Willson “The Barefoot” Conteras. 

Anthony “Rizzbone” Rizzo

Kris “K-Bear” Bryant

Ian “The Cubs are not” Happ “less.” 

Addison “Streeeeet” Russell

Javy “Joan” Baez

Ben “Zoobie” Zobrist

Kyle “The Schwarbarian” Schwarber

Jason “Weird-Beard” Hayward

Jake “The Snake” Arrieta

Alberto “I want to get back to my wife in” Almora. (“It's A Wonderful Life” reference) 

Jon “Jay-Bird” Jay

Kyle “Jimi” Hendricks.   

Fresh From The Factory of Political Metaphors

On the VP Pence shadow presidential campaign reported in “The New York Times.”

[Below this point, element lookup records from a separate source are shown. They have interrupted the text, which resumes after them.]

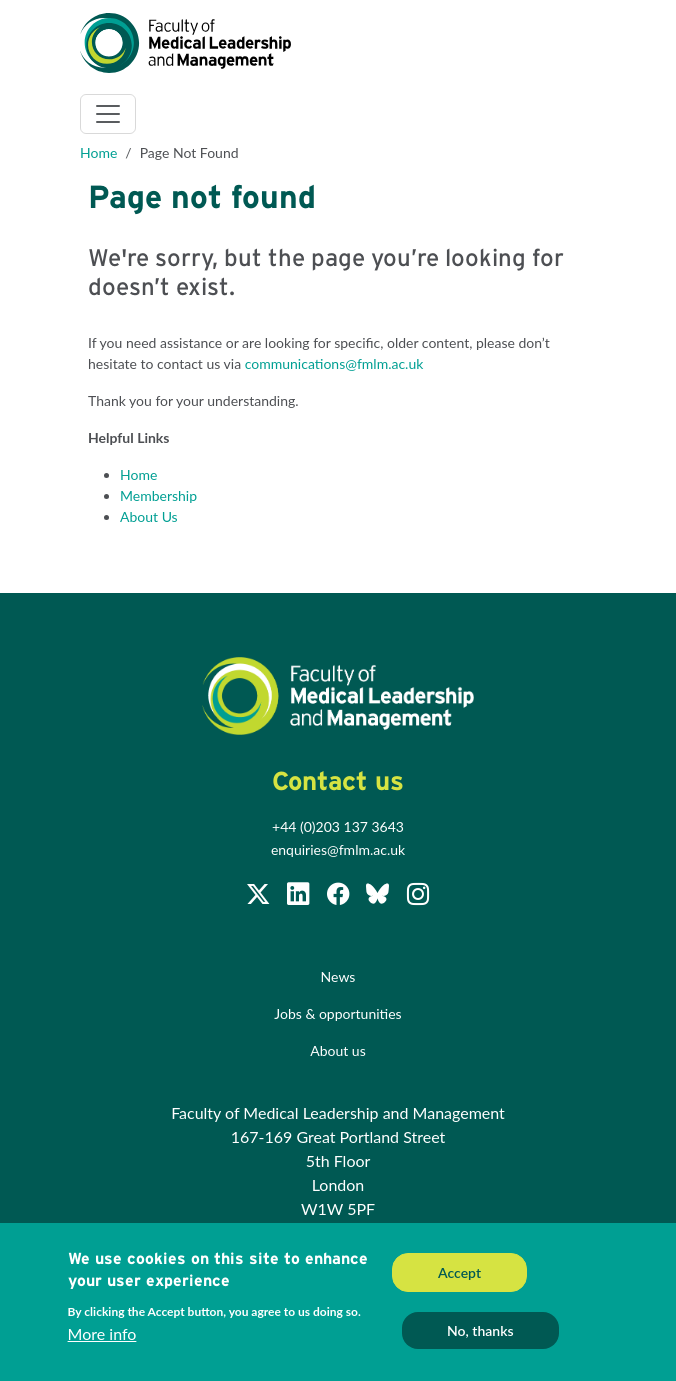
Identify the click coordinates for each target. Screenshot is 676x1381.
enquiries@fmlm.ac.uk (338, 849)
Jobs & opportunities (337, 1013)
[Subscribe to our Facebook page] (340, 896)
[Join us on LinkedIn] (300, 896)
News (338, 976)
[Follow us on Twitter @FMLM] (260, 896)
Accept (459, 1274)
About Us (149, 516)
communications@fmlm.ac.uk (334, 363)
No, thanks (480, 1332)
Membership (158, 495)
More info (102, 1335)
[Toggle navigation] (108, 114)
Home (98, 152)
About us (338, 1050)
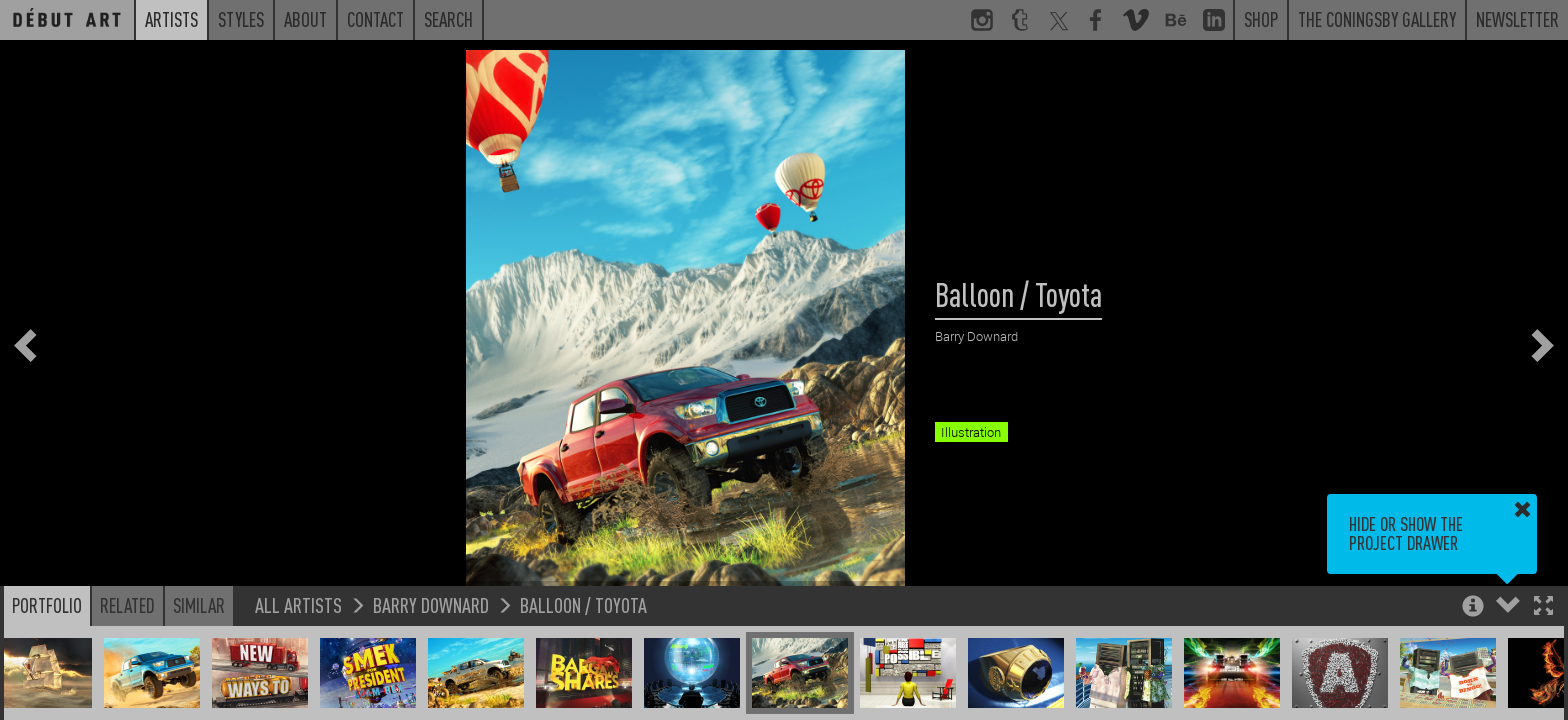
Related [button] (127, 605)
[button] (1543, 607)
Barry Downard (431, 604)
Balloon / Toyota (583, 604)
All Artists (298, 604)
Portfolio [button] (47, 605)
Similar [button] (199, 605)
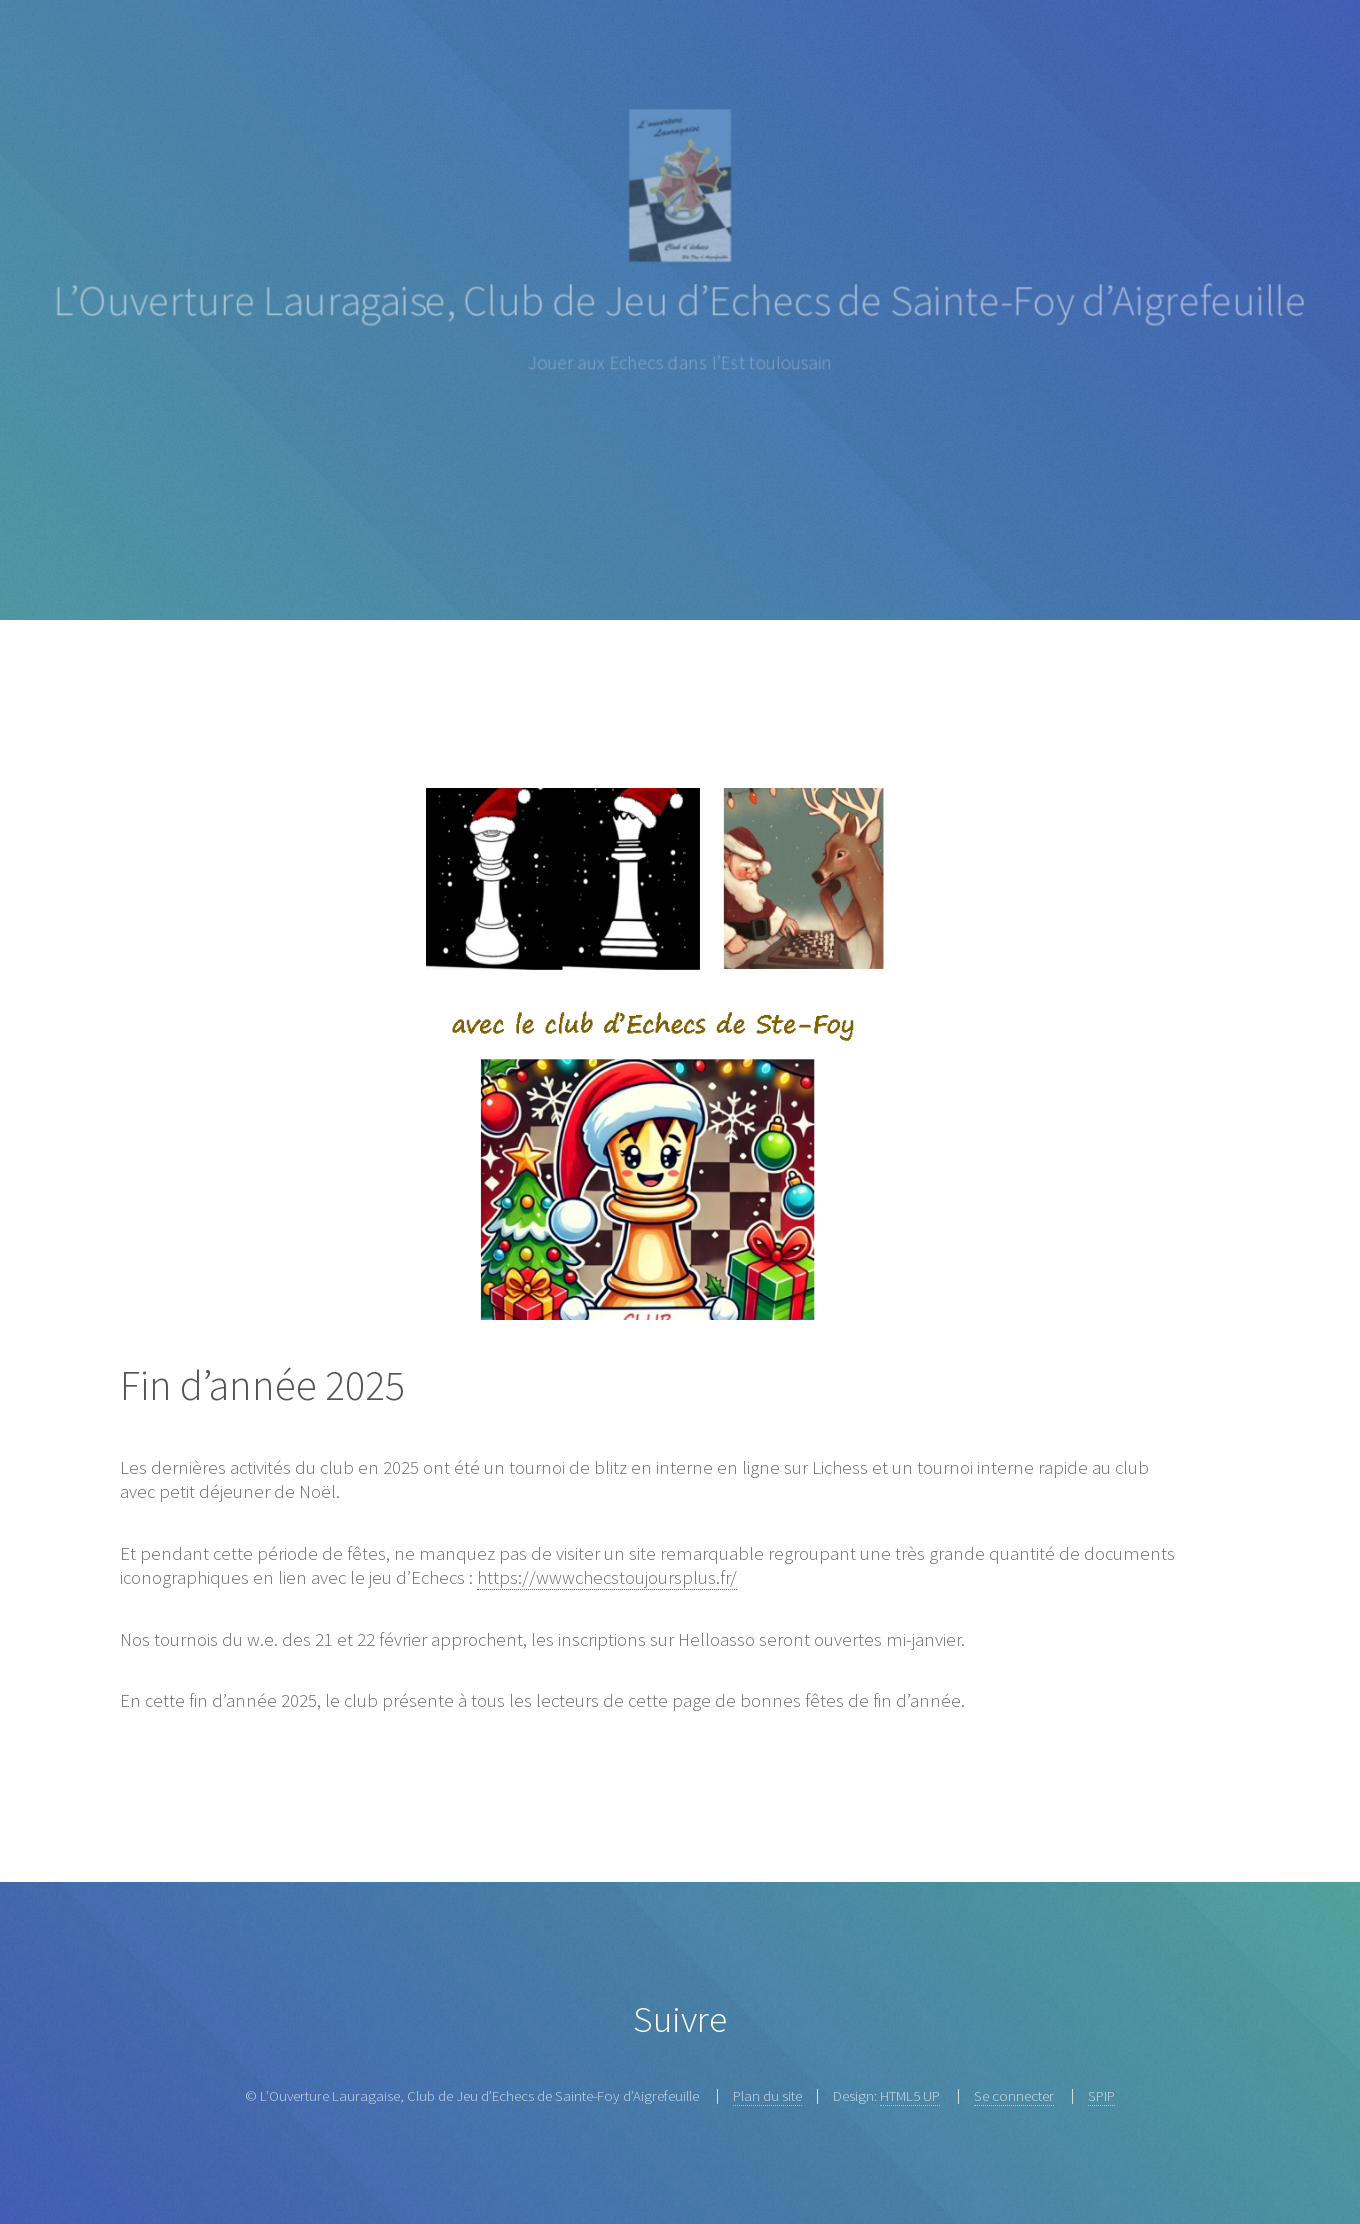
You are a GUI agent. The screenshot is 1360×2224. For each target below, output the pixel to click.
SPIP (1101, 2095)
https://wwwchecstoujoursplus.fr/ (607, 1577)
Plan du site (767, 2095)
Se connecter (1014, 2095)
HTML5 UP (910, 2095)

“The Vice President does not want to be seen measuring the curtains in the Oval Office.”

“Pence’s statement against the article was using a size 12 to kill a cockroach.”

“Pence’s statement was given to an audience of one.”

“Pence’s statement used a backhoe to kill an ant hill.”

“No QB wants to hear his receivers were practicing with his backup after practice.”

“No diva wants to bump into her understudy making out with the producer.” 

“When the golfer asks his caddy for the big dog, he doesn’t want him to give him a lob wedge.”

“No ship captain wants to yell, “Come about,” and have the first mate say, “Can we talk privately?” 

“No A-dog wants to get a B rating from the health inspector.”

So was I fat-shaming Quantasia Sharpton? Well, maybe. But it was that or Ho'/Idiot/Con-artist/Golddigger shaming.